Several people have asked how they should approach the site. Should they look? Should they correct errors? My thoughts are below.
First, though, I should report on what I found when I inspected my own data. They had the basic demographic information about me pretty much correct. The information on my family’s finances was partially correct. The information on our shopping preferences was the least accurate, reflecting more or less what one would guess for the household of a person with my demographics and (purported) financial position. For example, you don’t have to be a genius to guess that a household containing a person my age buys “health and beauty” products from time to time.
One thing that jumped out was their belief that our household is interested in “orthopedic-related products”. They claim to know this because of “surveys”. It’s very unlikely that any member of my household has revealed an interest in this sort of medical-related product in response to any survey. I suspect that they learned this purported fact about my household by other means. Or maybe they got bogus survey data.
But enough about me. Let’s talk about whether it’s a good idea to correct errors in the data.
For starters, you don’t have any obligation to help Axciom get more accurate information about you.
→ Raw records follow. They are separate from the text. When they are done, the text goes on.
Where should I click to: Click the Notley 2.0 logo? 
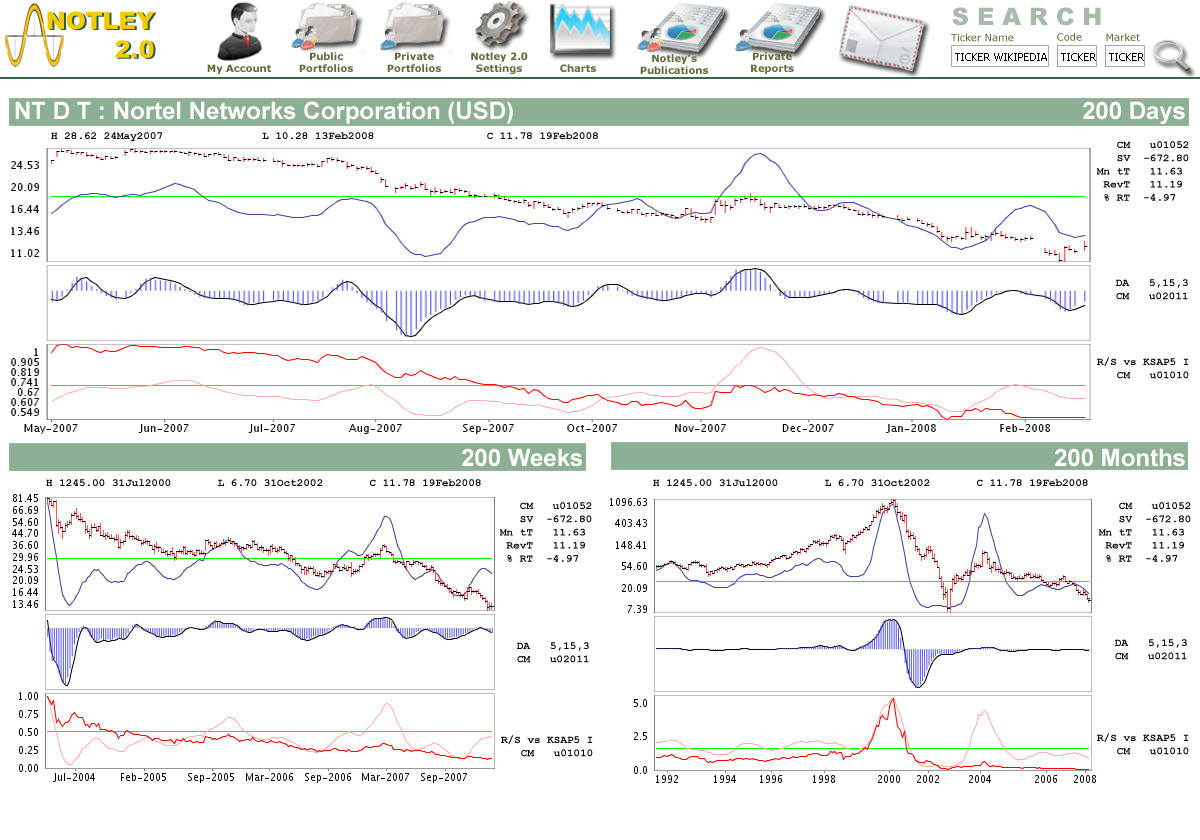coord(82,36)
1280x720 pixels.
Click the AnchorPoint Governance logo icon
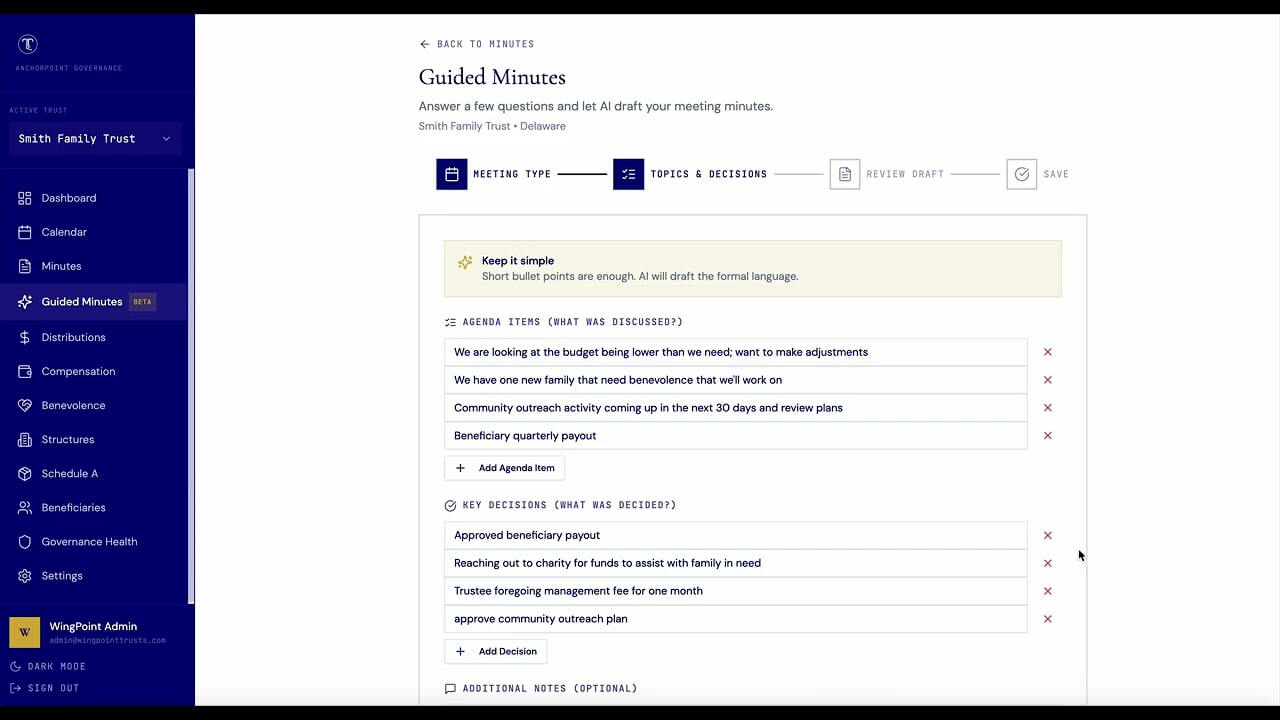click(27, 44)
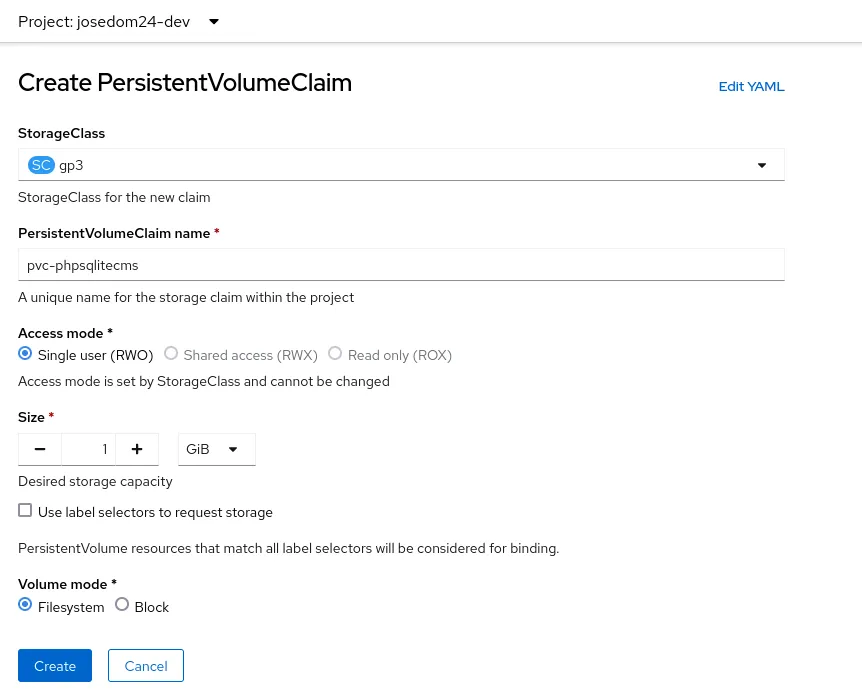Edit the pvc-phpsqlitecms name field

[400, 264]
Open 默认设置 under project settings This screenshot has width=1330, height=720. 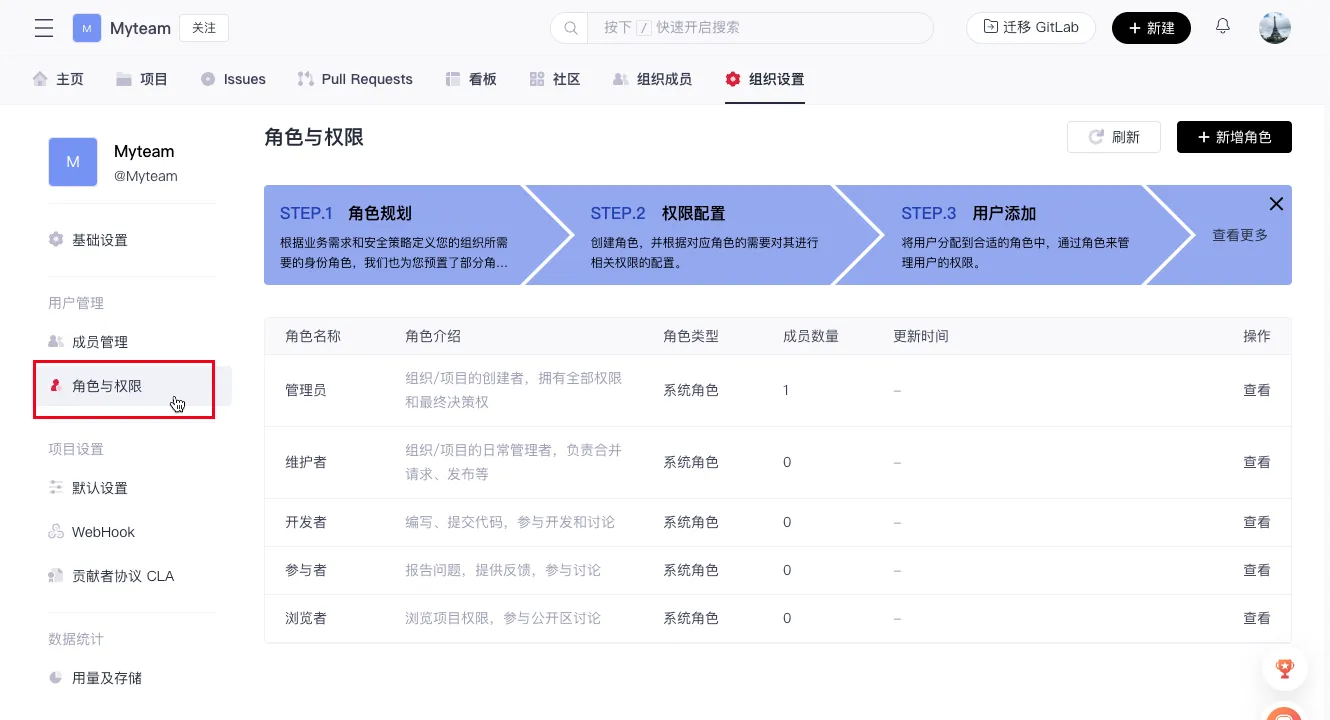pyautogui.click(x=99, y=488)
If you see an error and choose not to correct it, you are not in a state of sin.
That said, you might benefit from correcting certain types of errors, for example to remove incorrect information that is embarrassing or tends to lead to unwanted commercial offers. Certainly, any errors that tend to show you in a bad light should probably be corrected.
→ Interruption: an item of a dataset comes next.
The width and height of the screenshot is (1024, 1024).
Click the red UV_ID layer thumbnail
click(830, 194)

Still, not having been born yesterday, I recognize that some people will provide false “corrections.” If this is widespread, it could jeopardize the commercial value of Axciom’s database. After all, the value of the database is diminished if the contents are inaccurate.
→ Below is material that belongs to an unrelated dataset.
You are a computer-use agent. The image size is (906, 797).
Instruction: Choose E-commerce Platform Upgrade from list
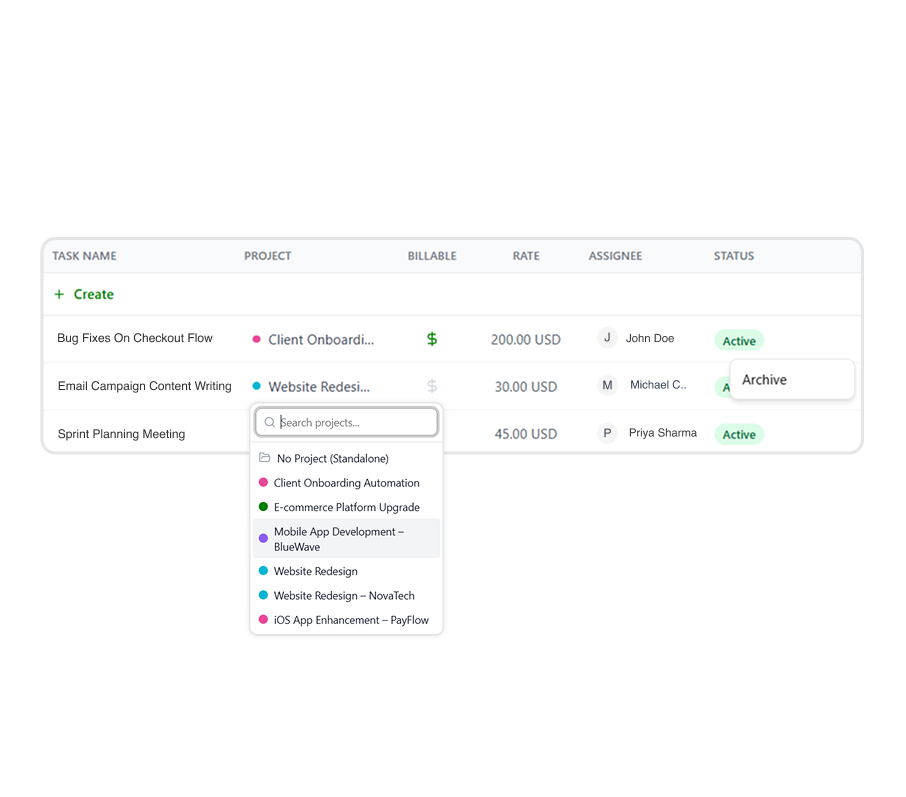point(346,507)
Axciom could try to fight false corrections by using some kind of big-dataish algorithm to reject suspicious-looking corrections. Essentially, they would have some kind of model of which kinds of household data configurations are plausible, and they would reject corrections that are implausible according to their model. I can’t find anything in the site information that says that Axciom might ignore the corrections you submit—indeed, one of their main pitches for the site is that you can correct the data.
But actually, they don’t quite say that you can “correct” the data. What they say is that you can “edit” the data. Which makes one suspect that they retain the original data, and just add a notation that you edited the data to say something else, at a particular date and time. Close reading of the site suggests that this might be the case—in particular, explanatory text on the categories page says that “Changes will be kept for 24 months from date of change” which suggests that changes are stored separately from the original data such that the changes can somehow be rolled back or removed from your record later.
I’m curious what your experiences are with the site. How accurate is their data? What happens when you submit a correction/edit?